Çevre Vizyon Planı, toprağın, suyun, havanın, canlıların ve insanların bir arada, uyum içinde yaşayabileceği bir geleceği planlamak; doğayı koruyarak yeniden başlamak için bir yol haritasıdır. Bağımsız sivil inisiyatifler tarafından hazırlanan bu kılavuz, doğanın hakları ile insanın ihtiyaçlarını birleştirerek; doğal kaynakları korurken sağlıklı yerleşimler kurmamıza, felaketlere karşı daha dirençli toplumlar oluşturmamıza yardımcı olacak hedefler, politikalar ve projeler önermektedir. Nasıl ki Asi Nehri yaşayan bir varlıksa, Çevre Vizyon Planı da yaşayan bir belgedir.

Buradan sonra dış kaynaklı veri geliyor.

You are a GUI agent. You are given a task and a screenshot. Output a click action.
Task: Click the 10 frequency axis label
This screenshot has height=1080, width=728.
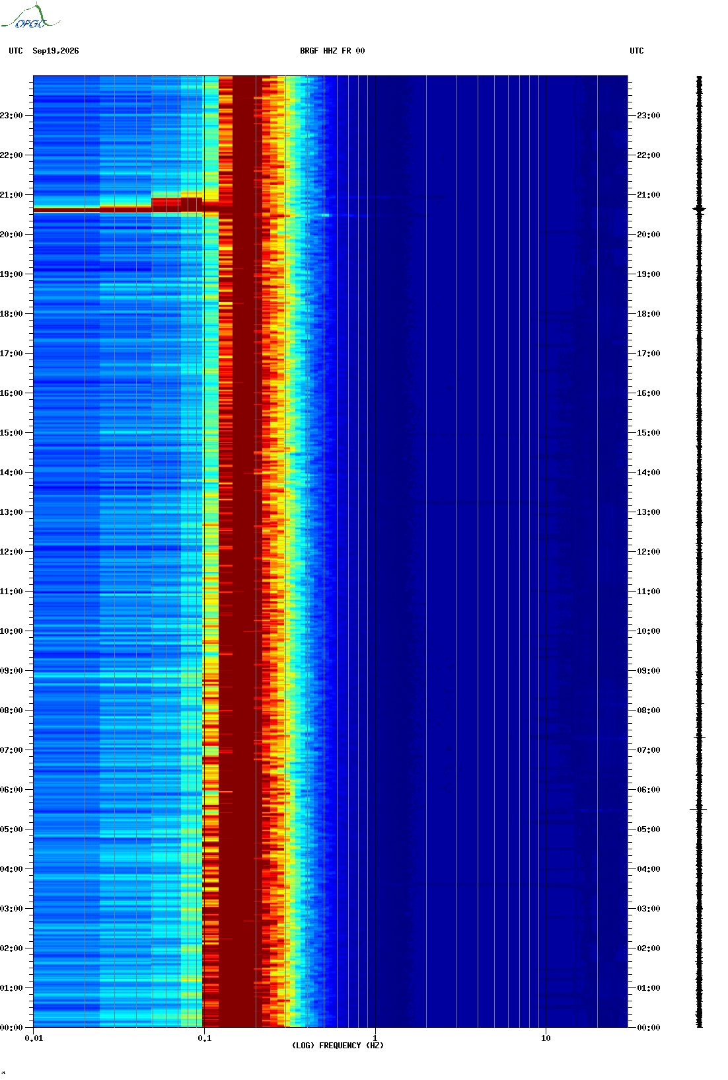546,1038
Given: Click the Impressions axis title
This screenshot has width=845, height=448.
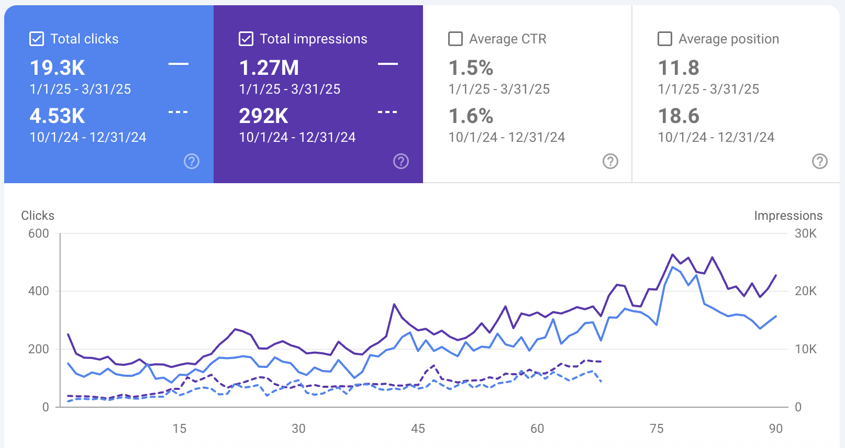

Çevre Vizyon Planı’nın Çevre Düzen Planı’ndan farkı nedir?
Çevre Vizyon Planı, Çevre ve Şehircilik Bakanlığı tarafından mevzuat gereği hazırlanan 1/100.000 ölçekli Çevre Düzeni Planları’ndan farklı olarak, bir teknik ve imar odaklı planın ötesinde stratejik, katılımcı ve bütüncül bir yaklaşımla hazırlanmıştır. Bu plan yaşayan bir belge olarak sivil bir bakış açısını esas alır. “Hangi bölgeler korunmalı? Yapılaşma nerelerde olmalı veya olmamalı?” gibi temel sorular üzerinden şekillenen plan; doğayla uyumlu yaşam biçimlerini, ekosistemleri, sosyal adaleti ve afet direncini birlikte düşünür.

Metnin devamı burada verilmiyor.